22             Jacques et Procureur général du Québec, 195443-05-0212, 23 août 2004, F. Mercure, requête en révision judiciaire rejetée, C.S., Sherbrooke, 450-17-001257-048, 18 mars 2005, j. Bureau.; Lalumière et Multi-Services Lanaudière, 234740-63-04005, 28 avril 2005, L. Nadeau.

 

 

[22]           C’est donc à la lumière de ces principes qu’il y a lieu de déterminer si la décision rendue par le deuxième commissaire comporte un vice de fond de nature à l’invalider.

[23]           Le deuxième commissaire était saisi de la requête en révision du travailleur qui alléguait que la première commissaire avait commis deux erreurs manifestes d’appréciation de la preuve, qui s’avéraient déterminantes sur l’issue du litige.

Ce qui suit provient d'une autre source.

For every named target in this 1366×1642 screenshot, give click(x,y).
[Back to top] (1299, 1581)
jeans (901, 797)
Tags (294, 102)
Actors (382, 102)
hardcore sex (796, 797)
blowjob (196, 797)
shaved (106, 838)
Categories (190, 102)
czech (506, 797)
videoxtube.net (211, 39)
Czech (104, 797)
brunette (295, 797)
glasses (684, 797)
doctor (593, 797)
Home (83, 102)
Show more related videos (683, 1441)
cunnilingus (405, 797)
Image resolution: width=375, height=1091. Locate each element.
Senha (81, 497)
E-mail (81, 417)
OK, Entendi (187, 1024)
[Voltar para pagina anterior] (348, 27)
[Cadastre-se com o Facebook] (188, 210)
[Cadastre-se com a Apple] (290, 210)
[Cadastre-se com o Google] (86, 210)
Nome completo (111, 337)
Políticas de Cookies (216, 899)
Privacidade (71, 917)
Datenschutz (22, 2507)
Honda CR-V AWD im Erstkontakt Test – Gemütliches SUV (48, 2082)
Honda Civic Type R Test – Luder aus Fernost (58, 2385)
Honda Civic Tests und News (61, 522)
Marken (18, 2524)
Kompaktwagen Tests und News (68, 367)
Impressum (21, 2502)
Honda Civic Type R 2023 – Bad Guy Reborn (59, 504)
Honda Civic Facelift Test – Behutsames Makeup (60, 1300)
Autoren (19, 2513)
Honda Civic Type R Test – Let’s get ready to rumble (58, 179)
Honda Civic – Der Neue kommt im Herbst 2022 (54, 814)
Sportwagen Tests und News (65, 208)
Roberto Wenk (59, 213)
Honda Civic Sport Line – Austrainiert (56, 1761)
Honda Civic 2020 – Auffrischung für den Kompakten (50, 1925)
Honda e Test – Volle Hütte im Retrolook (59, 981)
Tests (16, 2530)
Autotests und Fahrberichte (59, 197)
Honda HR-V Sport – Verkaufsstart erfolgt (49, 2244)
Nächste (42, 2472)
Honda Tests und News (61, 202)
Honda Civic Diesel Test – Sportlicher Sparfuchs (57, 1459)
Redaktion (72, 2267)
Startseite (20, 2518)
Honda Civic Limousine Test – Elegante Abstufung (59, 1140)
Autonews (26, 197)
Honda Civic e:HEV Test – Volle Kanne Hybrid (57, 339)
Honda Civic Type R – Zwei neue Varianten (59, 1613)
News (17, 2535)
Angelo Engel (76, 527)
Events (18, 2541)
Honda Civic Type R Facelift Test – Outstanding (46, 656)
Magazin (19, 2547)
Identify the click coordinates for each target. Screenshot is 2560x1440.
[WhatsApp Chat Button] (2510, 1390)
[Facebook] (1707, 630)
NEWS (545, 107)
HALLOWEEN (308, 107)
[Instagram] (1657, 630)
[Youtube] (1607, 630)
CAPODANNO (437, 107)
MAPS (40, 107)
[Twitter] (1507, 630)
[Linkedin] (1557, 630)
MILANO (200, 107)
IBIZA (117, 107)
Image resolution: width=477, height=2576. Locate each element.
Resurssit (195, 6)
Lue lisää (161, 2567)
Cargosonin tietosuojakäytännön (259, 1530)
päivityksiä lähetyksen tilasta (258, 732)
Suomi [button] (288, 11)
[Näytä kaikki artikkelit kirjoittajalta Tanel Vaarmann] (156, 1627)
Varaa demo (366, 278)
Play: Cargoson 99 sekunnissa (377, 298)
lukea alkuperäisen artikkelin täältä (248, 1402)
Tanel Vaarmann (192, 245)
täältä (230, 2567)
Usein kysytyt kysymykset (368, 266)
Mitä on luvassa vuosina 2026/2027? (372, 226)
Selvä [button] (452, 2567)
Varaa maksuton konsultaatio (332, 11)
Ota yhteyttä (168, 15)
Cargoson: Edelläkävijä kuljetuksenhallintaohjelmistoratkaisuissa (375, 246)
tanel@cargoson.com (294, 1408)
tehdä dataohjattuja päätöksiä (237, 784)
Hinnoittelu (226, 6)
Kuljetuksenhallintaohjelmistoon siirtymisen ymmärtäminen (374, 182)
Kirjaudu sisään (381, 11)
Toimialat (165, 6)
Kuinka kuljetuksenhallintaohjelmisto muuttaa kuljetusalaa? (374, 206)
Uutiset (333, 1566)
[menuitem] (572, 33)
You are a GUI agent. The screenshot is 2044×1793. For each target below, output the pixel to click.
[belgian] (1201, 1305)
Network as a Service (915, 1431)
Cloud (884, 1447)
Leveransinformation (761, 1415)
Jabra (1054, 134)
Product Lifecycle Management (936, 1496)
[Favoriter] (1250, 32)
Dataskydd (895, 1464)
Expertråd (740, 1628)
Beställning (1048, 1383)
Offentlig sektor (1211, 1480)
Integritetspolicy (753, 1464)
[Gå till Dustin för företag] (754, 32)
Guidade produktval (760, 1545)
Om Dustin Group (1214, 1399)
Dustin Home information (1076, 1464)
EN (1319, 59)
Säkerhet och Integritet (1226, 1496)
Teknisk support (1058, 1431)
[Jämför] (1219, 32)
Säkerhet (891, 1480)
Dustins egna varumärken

[24]           Le deuxième commissaire écarte le premier motif invoqué par le travailleur. Cependant, il retient le deuxième motif présenté et conclut que la première commissaire a commis une erreur manifeste et déterminante sur l’issue du litige, pour les motifs qu’il exprime aux paragraphes [37] à [45] de sa décision, qu’il y a lieu de reproduire :

« […]

 

[37] Aux paragraphes [50] et [51] la première commissaire conclut à l’absence de changement significatif de l’état de santé de la cheville du travailleur malgré une augmentation des ankyloses pour les motifs suivants :

 

[50]      Quant à la mobilité de la cheville droite, la Commission des lésions professionnelles constate que l’examen du docteur Tremblay démontre une perte de 10 degrés en flexion-extension et une absence de mouvement en inversion éversion de la sous-astragalienne alors que les docteurs Des Marchais et Laflamme rapportaient de meilleurs mouvements. Toutefois, la Commission des lésions professionnelles constate que le travailleur n’a toujours aucune atrophie de son membre inférieur droit.

 

[51]      La Commission des lésions professionnelles partage le raisonnement du docteur Des Marchais quant au fait qu’en l’absence d’une atrophie musculaire, il faut conclure qu’il n’y pas de pathologie importante. Transposant ce raisonnement à une réclamation pour une récidive, rechute ou aggravation, il faut conclure que même si en degrés la mobilité de la cheville s’est détériorée, il est raisonnable de conclure qu’en pratique il y a peu de conséquence sur la démarche du travailleur. En l’absence d’atrophie, il faut conclure qu’il utilise toujours, en mai 2007 comme en avril 2004, autant sa jambe droite que sa jambe gauche. Il n’y a donc pas lieu de conclure à un changement significatif de l’état de santé de la cheville droite du travailleur. 

 

[38] Le travailleur reproche à la première commissaire d’avoir conclu à l’absence de changements significatifs dans sa condition malgré une aggravation de ses ankyloses et l'opinion du Dr Tremblay à cet effet et ce, sur la base d’un argument puisé dans une expertise bien antérieure.

 

[39] Le raisonnement de la première commissaire est de façon évidente fortement influencé par l’opinion du Dr Des Marchais émise en 2004 car elle reprend à son compte son commentaire à l’effet qu’en l’absence d’atrophie musculaire il n’y a pas de pathologie importante ce qui surprend quant on sait que le travailleur a subi une arthrodèse astragalo-scaphoïdienne, qu’on lui a reconnu un déficit anatomo-physiologique de 13 % et des limitations fonctionnelles.

 

[40] La première commissaire a conclu que même si la mobilité de la cheville s’était détériorée qu’en pratique, il y avait peu de conséquences sur sa démarche. Cette conclusion est une déduction qu’elle tire de l’absence d’atrophie qui démontrerait que le travailleur utilise toujours autant sa jambe droite que sa jambe gauche.

 

[41] La première commissaire n’a pas reçu de preuve à l’effet que le travailleur utilisait en 2007 autant sa jambe droite que sa jambe gauche. Pour en arriver à cette conclusion elle a fait sien le raisonnement du Dr Des Marchais.  Or, le Dr Desmarchais a établi ce raisonnement suite à l’examen du travailleur qu’il a fait en avril 2004 soit 3 ans avant la récidive, rechute ou aggravation alléguée et cela, dans le cadre de la récidive, rechute ou aggravation de 2002 dans le but d’obtenir son avis sur des questions de nature médicale.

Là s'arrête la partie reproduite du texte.